Lower food prices key to poverty reduction

Thu, 08 Dec 2016 07:15:43 +0000

By Sandra Machima

REDUCING the price of food by 10 percent can lift nearly half a million people out of poverty in Kenya, South Africa, and Zambia alone, saving consumers more than $700 million per year, this is according to the United Nations Conference Trade and Development director of division on International Trade in Goods, Services and Commodities Guillermo Valles.

Mr Valles said for trade to deliver the maximum benefits to the most people, there was need to better competition policies and stronger, more independent authorities.

He said better competition policy protected consumers and the poor, saying now more than ever, competition matters for effective trade policy.
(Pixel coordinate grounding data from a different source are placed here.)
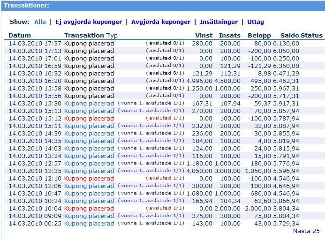The height and width of the screenshot is (241, 325).
Task: Select the Alla filter
Action: 40,22
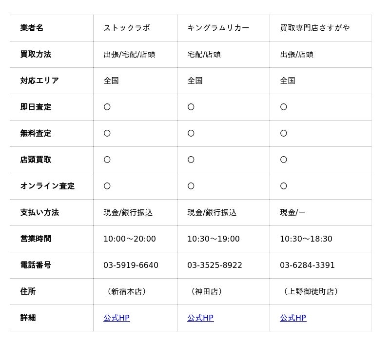Viewport: 390px width, 346px height.
Task: Click ストックラボ's 無料査定 circle mark
Action: click(107, 134)
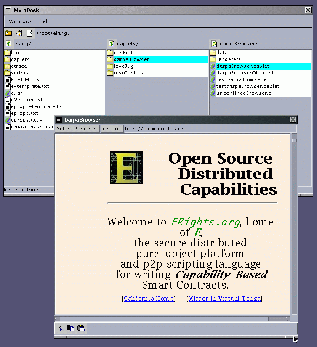Refresh the elang/ column
Viewport: 317px width, 347px height.
[x=8, y=44]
More and healthier competition, on the other hand, could help achieve the Sustainable Development Goals, for example, by facilitating access to food.

History had shown that market abuse was more likely when too few companies become too powerful, and that the consumer, especially the poorest and most vulnerable, ended up paying for the lack of competition.
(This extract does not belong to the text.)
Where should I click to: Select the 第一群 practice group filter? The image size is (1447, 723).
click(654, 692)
“Healthy competition ensures that the private sector makes better products at lower prices available to more people, and this will be important in achieving the Sustainable Development Goals,” Mr Valles said.
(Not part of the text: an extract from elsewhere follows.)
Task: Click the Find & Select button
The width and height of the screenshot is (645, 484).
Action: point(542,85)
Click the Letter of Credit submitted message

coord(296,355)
He said restrictive business practices could have a serious impact on prices, and therefore, on social and economic development.

Mr Valles said cartels decreased production by an average of 15 percent and overcharge by 20 percent.

Since 2000, UNCTAD has been helping governments to adopt and implement better competition policy, and its inter-governmental group of experts convenes global experts and policy makers to ensure that competition laws and policies are effectively regulating new markets, such as the “Uber” economy.

The world economy has recently seen a growing concentration of market power in fewer hands, but today, some 10 percent of public companies generate 80 percent of all profits, firms with over $1 billion in annual revenues account for 60 percent of total global revenues, and the rate of mergers and acquisitions was more than twice what it was in the 1990s, according to a report.